Arrancaba el pase del Niño con toda la fe, emoción y regocijo de los participantes y el público que aplaudía en todo el recorrido. En ciertos puntos se hacía un alto para escuchar a un niño que recitaba poesías navideñas en homenaje al Niño Jesús. Pasadas estas loas, el Pase del Niño continuaba su marcha, mientras que, en cada esquina, se disparaban al cielo las famosas camaretas. En media tarde se terminaba el pase del Niño y todos sus actores corríamos a la casa del prioste principal a recibir el premio: la funda de caramelos y un mango.
Iniciada la noche, bajaba la oleada de indígenas cantando en quichua y cargando la leña para la chamiza. Pasado este ritual de fuego venía la misa del gallo. Así, se daba por concluida la fiesta de Navidad: los priostes quedaban agradecidos con el pueblo por la participación masiva, mientras que la banda de músicos guardaba sus instrumentos luego de haber tocado villancicos todo el santo día.

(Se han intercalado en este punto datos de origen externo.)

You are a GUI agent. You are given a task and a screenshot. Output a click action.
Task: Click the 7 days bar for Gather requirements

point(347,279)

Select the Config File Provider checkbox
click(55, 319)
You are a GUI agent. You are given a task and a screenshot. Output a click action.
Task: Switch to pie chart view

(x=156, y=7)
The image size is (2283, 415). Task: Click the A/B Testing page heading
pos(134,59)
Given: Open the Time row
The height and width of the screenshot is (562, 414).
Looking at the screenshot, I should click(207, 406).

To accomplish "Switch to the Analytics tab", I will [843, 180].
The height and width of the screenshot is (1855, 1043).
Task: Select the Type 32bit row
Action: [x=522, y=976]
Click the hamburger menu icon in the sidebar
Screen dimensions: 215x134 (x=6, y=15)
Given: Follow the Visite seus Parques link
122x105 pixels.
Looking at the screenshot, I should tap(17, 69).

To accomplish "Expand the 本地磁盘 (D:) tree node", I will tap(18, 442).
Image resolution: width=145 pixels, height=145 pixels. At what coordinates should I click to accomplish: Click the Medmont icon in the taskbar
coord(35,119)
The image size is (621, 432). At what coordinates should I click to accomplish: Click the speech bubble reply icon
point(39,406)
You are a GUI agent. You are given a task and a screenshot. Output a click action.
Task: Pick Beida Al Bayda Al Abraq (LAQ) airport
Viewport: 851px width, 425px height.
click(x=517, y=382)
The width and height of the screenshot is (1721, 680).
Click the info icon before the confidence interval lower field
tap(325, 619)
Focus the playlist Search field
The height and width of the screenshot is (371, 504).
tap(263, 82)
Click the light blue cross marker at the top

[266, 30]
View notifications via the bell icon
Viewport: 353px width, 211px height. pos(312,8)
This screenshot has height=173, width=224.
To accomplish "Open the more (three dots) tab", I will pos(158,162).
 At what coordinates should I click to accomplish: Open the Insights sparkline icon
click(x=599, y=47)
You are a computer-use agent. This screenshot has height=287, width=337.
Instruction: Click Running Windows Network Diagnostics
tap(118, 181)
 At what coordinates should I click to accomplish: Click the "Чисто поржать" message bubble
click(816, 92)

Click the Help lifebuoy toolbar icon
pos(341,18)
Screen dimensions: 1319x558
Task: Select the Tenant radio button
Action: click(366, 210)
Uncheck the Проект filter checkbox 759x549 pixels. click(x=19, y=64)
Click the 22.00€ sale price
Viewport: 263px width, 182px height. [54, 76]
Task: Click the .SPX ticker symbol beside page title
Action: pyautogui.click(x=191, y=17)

Llegó la década de los ochenta y empezó la emigración del pueblo. Unos por un mejor trabajo, otros en busca de mejores estudios. El pueblo se quedó solitario. El pase del Niño quedaba en una hazaña perdida en el tiempo. Lo que fue, ya no existe. Como todos los pueblos del mundo, hoy el “pueblito lindo” es un pueblo fantasma, lleno de memorias que no volverán. Qué nostalgia.